Last year’s Gold Cup Festival broke attendance records, with
235,125 race-goers descending on our town over the four days. Good fun I’m sure
was had by all who attended and many in the town (mainly the bars of course)
were all the more prosperous for their visit.
However, for this Cheltenham resident, all the hordes
brought with them was misery and mess, evidently leaving their manners behind
wherever they had come from.
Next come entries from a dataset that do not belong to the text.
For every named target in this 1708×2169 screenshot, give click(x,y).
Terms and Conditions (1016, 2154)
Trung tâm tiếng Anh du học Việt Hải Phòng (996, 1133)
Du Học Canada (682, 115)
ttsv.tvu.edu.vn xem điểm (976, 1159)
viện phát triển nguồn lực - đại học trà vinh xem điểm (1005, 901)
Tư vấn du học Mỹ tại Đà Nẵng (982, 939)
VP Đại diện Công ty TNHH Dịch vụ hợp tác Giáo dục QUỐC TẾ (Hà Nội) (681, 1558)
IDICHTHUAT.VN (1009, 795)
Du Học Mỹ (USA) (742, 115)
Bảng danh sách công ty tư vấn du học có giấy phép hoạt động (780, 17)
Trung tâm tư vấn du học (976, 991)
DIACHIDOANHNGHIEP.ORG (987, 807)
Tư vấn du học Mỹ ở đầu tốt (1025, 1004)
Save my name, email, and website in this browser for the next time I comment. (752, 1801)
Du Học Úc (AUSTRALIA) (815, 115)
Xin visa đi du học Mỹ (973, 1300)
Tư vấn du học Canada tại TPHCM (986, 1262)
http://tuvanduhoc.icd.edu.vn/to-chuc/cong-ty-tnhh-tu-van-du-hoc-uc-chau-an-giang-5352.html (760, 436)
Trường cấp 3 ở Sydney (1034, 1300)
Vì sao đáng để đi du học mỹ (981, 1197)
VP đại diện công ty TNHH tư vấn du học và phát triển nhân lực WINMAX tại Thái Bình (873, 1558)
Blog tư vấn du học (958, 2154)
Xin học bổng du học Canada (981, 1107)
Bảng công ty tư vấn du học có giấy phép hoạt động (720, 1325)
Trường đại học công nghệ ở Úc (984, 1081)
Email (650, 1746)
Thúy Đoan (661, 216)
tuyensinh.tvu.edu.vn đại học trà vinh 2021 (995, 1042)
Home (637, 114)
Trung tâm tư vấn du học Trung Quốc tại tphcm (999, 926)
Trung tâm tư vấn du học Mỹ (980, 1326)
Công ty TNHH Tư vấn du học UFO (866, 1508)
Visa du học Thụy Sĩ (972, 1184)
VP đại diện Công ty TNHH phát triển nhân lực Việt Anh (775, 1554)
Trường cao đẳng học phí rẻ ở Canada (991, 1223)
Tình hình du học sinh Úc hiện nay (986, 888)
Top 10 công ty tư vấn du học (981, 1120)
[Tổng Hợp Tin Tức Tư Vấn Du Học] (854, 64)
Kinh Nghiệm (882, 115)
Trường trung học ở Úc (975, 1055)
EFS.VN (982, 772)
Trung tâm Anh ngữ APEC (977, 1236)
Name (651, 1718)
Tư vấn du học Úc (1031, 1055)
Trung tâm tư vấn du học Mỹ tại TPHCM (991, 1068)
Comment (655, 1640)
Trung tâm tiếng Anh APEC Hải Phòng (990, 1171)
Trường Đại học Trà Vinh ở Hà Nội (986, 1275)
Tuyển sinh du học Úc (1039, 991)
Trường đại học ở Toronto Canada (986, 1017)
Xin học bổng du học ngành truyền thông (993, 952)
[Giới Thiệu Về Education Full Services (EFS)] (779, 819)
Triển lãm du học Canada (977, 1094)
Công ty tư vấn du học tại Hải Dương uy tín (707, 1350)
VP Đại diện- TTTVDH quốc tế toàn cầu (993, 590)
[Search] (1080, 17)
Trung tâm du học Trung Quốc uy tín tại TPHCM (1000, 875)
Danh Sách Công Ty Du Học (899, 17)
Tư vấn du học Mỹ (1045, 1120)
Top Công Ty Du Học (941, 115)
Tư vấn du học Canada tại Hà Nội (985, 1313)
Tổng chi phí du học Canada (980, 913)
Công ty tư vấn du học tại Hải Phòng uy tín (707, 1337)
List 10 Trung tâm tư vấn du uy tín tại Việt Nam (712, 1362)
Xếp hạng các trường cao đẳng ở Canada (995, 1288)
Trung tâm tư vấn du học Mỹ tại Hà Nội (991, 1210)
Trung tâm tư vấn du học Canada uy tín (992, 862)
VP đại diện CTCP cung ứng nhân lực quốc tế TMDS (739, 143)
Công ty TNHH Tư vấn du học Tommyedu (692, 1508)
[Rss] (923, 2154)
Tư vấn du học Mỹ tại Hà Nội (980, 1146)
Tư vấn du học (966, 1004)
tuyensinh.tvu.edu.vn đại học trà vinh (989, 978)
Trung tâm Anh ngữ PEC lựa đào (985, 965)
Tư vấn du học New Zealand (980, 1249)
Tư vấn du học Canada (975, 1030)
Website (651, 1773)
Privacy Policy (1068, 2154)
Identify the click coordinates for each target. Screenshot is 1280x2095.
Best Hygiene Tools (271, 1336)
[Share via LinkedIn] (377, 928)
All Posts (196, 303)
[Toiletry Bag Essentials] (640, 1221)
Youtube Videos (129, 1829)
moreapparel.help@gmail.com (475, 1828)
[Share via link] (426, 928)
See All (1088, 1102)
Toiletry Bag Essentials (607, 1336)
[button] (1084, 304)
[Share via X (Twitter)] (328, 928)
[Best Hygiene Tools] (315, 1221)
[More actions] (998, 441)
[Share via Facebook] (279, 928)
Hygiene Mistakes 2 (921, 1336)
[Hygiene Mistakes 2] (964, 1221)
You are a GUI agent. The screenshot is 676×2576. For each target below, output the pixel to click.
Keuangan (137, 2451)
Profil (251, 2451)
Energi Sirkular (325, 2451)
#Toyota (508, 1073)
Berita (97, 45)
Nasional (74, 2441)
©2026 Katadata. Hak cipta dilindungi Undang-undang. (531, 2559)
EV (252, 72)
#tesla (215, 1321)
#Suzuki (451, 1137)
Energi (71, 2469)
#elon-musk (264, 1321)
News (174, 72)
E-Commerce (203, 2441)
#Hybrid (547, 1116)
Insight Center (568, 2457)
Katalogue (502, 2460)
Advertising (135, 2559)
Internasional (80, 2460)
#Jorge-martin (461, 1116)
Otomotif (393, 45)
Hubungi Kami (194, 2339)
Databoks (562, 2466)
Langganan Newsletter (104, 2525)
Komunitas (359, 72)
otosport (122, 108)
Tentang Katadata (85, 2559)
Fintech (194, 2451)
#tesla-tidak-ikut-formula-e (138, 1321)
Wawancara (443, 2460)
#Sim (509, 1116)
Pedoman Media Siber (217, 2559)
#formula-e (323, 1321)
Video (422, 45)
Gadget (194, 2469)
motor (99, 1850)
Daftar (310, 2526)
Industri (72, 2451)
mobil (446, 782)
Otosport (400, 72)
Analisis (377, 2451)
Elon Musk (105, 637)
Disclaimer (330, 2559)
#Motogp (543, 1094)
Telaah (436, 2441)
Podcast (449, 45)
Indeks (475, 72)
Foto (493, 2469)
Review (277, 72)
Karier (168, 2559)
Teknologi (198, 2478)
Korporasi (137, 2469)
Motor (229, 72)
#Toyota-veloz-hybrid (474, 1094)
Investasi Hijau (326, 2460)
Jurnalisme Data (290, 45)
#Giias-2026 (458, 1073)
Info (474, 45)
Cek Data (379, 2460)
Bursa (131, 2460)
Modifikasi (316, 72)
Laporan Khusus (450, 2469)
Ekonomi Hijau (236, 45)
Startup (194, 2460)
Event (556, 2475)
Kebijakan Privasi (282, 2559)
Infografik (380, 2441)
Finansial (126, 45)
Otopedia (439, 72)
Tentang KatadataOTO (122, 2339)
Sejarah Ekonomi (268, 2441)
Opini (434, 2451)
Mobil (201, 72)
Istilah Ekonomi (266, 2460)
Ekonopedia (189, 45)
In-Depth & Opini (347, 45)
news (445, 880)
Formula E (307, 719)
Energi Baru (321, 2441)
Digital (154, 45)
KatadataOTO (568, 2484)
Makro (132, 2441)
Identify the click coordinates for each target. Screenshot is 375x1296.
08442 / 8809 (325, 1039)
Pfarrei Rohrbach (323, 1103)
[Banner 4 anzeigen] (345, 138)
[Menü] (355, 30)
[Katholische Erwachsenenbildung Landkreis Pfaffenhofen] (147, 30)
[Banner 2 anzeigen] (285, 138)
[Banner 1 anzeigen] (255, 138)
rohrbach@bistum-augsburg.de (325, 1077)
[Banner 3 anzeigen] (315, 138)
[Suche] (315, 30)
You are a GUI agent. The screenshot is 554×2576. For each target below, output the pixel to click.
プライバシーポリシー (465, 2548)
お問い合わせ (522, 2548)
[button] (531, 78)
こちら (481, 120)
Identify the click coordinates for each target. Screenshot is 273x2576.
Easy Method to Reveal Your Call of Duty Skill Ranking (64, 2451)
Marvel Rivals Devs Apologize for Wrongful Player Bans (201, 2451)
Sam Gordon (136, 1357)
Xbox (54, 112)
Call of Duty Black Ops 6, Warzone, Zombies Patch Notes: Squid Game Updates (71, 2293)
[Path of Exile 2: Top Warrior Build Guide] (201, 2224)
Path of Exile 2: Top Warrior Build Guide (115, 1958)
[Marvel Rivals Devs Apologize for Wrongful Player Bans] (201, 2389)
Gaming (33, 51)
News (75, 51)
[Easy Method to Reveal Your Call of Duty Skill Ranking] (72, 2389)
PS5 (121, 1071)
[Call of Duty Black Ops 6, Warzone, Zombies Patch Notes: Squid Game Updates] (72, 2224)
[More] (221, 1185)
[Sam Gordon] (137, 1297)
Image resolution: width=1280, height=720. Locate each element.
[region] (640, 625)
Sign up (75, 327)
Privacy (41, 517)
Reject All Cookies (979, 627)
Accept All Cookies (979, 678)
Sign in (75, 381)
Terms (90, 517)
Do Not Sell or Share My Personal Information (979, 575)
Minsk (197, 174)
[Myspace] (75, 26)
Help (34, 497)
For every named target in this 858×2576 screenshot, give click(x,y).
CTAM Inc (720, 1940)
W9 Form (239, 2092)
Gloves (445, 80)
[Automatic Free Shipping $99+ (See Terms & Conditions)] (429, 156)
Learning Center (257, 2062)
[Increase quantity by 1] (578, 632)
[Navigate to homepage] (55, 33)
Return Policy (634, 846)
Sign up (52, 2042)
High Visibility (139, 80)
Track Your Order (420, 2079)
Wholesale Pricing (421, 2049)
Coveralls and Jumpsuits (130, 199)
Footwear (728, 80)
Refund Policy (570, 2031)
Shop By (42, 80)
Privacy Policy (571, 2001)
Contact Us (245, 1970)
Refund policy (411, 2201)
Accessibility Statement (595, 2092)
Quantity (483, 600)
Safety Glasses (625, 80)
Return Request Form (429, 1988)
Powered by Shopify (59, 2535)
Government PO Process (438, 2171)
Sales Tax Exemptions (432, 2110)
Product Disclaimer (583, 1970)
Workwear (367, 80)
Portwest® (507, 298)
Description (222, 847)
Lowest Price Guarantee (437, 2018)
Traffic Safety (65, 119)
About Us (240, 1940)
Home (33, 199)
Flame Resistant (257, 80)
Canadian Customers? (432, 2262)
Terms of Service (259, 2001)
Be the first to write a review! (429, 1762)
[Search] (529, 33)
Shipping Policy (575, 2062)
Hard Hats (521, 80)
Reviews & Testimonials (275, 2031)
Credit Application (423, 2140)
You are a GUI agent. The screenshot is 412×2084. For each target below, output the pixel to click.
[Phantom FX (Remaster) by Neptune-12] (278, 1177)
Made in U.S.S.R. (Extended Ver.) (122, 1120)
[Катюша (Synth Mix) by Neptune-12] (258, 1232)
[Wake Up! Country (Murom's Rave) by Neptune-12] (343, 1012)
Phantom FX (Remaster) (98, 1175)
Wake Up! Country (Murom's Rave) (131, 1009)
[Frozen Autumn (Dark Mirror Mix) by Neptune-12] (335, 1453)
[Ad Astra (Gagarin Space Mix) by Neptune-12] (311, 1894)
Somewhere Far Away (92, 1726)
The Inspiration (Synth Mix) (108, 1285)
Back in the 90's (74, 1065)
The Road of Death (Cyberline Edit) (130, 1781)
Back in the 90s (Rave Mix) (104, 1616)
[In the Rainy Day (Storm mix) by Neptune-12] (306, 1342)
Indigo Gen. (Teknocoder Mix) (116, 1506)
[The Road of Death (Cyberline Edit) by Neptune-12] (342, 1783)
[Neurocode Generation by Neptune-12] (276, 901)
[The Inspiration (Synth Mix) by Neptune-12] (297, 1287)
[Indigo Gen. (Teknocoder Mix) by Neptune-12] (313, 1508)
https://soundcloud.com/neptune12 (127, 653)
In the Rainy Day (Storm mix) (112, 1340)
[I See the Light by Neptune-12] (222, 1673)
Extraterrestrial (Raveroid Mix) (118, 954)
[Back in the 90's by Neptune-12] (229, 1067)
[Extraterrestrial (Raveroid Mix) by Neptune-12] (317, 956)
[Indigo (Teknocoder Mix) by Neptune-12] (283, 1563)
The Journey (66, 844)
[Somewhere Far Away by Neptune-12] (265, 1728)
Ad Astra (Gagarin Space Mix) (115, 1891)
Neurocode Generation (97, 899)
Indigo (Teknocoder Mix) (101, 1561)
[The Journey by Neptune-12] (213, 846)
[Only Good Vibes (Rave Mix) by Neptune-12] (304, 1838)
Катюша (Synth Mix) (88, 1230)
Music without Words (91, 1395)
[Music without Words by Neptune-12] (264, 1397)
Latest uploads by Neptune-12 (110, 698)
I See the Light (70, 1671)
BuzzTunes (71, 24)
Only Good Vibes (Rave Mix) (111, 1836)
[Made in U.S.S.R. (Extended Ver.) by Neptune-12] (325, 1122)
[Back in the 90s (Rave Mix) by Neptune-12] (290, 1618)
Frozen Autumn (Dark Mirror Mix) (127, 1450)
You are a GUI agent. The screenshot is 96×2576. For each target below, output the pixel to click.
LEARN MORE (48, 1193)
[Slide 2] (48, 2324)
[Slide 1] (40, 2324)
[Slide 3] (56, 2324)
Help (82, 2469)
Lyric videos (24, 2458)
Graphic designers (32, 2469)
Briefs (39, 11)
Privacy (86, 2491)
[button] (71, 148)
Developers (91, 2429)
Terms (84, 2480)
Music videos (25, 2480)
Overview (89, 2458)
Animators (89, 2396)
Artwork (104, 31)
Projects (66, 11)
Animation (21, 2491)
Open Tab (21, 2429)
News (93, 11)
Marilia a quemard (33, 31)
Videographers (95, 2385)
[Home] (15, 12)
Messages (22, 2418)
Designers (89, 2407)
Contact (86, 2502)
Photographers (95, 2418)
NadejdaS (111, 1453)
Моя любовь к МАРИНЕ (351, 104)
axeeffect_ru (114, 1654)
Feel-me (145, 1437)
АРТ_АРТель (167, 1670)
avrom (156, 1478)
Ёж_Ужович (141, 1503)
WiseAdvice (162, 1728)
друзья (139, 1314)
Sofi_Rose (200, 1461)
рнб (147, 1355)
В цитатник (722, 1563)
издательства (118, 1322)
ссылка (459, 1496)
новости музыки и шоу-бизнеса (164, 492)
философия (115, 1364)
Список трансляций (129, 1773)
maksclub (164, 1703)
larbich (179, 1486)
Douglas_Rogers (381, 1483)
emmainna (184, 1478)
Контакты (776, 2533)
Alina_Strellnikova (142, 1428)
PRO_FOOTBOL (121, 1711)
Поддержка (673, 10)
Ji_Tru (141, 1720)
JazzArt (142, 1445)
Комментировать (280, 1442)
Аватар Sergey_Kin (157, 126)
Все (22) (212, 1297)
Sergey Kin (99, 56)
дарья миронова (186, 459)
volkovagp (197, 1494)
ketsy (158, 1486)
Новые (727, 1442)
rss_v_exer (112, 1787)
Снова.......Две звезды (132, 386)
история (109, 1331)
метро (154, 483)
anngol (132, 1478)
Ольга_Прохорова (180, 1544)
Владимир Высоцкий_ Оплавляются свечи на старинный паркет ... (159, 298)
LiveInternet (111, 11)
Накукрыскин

It’s this
memory that made me look forward to Gold Cup 2014 about as much as being hit by
a bus, and saw me making plans to escape for the duration of the week that
Cheltenham actually goes to the dogs rather than the races.
Yet my best laid plans didn’t quite come off, so I’ve found
myself here, staying put at home near the train station, the first and last
stop (or more likely pint) for thousands of race-goers.
But I’ve been pleasantly surprised. Cheltenham race-goers
have improved their public relations, in the most literal sense.
Last year we saw many pavement pizzas, quite a few fights
and a ridiculous amount of aggressive behaviour when trying to stop
men-old-enough-to-know-better from doing unmentionables on our street and
neighbours’ doorsteps.
This year, people have been really friendly, even apologetic
for crowding the top of our road where there’s a rather popular race-day pub. And
this time, when my partner was stopped on his way home from work to be asked
directions to a particular watering hole, rather than being sworn at like last
year, he was invited for a pint of the black stuff.
It seems to me that 2014’s race-goers have been of a much
happier and friendlier disposition. Even #Cheltenham tweeters have been on good
form.
So my first hand
experience of this annual event has been much improved and made me think twice
about reaching for next year’s holiday forms already in a panic.
Cheltenham Gold Cup 2014 should be proud; its visitors have
earned it some good PR just through good old human interaction.